Penman stressed that Starmer, a former director of the Crown Prosecution Service, is now a civil service minister and there will be a need for civil servants to be “motivated and inspired, not ridiculed and maligned”.
Drawing parallels between the Prime Minister’s speech and those of previous Tory ministers, he said: “The words you used and the briefing that accompanied them, just five months after you came to power, promising to govern differently, were a stark reminder of civil servants for the approach of ministers over the past five years.’

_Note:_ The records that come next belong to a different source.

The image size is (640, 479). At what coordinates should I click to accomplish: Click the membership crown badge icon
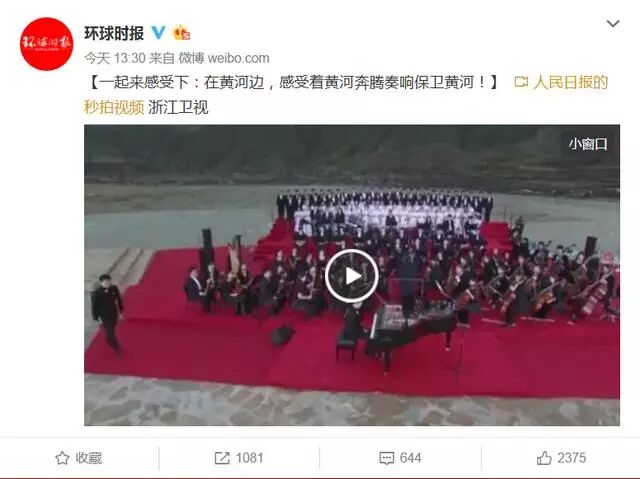[182, 33]
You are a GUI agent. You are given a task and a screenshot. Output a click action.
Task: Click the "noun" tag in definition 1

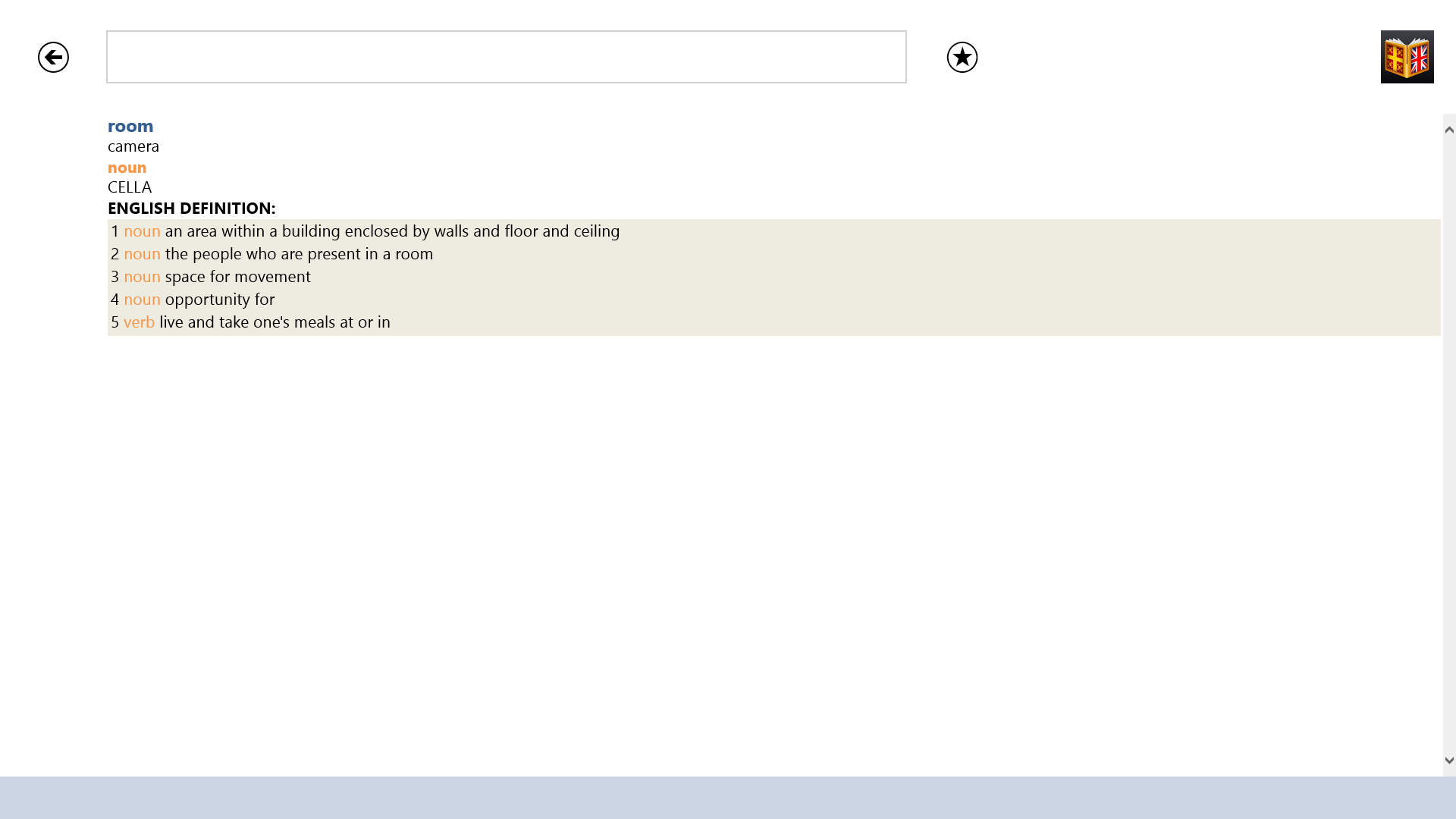[142, 231]
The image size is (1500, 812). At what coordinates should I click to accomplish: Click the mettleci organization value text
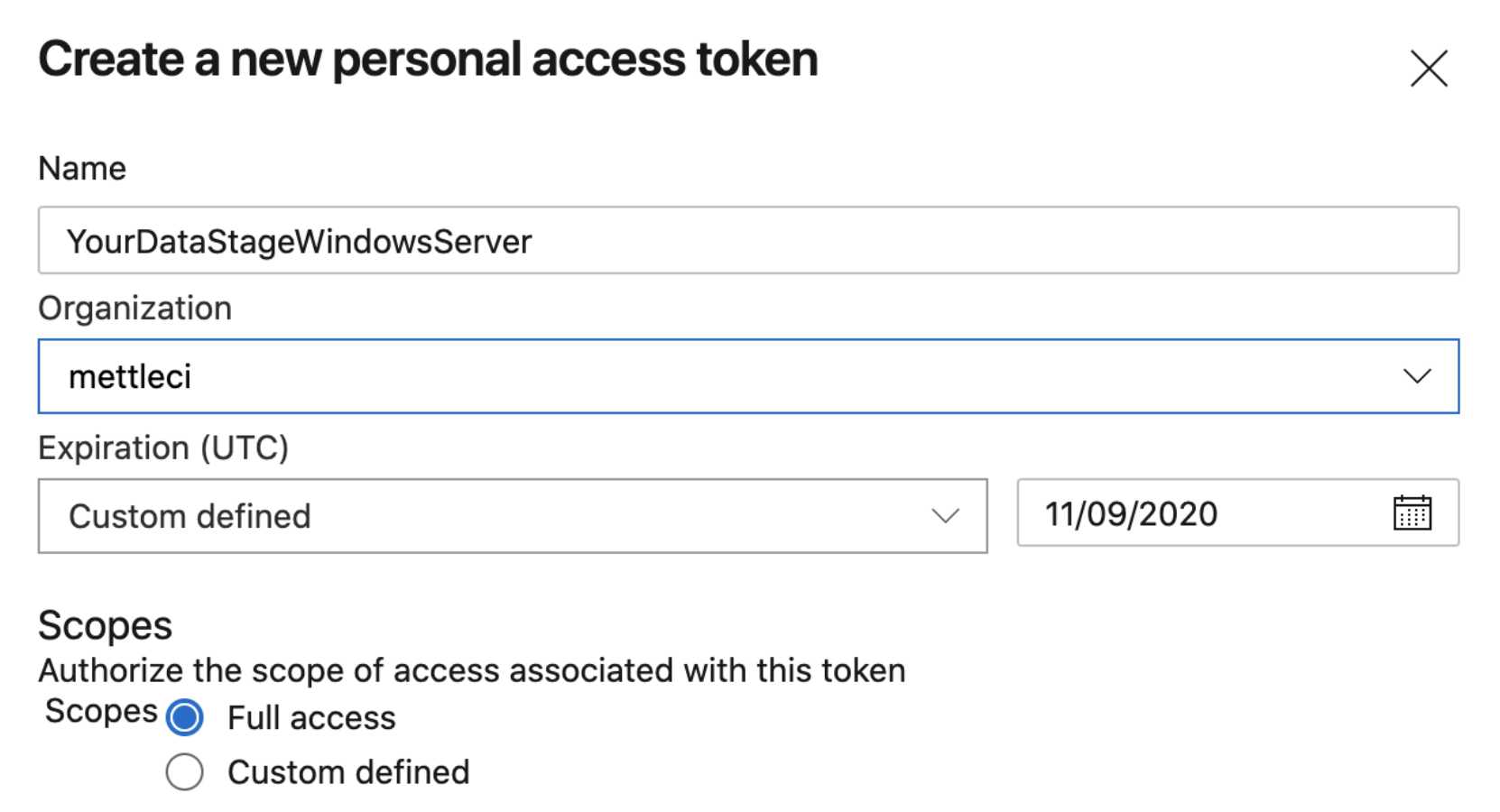(130, 377)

He concluded his letter by urging the prime minister to “urgently consider the impact your speech yesterday” had on his government’s relationship with civil servants, which he said should be a strong partnership based on trust.
“If you want to successfully implement your plan for change, you must work to immediately restore trust with the civil servants who will be tasked with implementing it,” he said.
Asked if the prime minister understood why the general secretary of the FDA union accused Starmer of using Trumpian language against government officials, the prime minister’s official spokesman said: “I wouldn’t characterize it that way. The Prime Minister is setting the direction and pace that British people expect from this government, and he has made clear the scale of his ambitions in this area.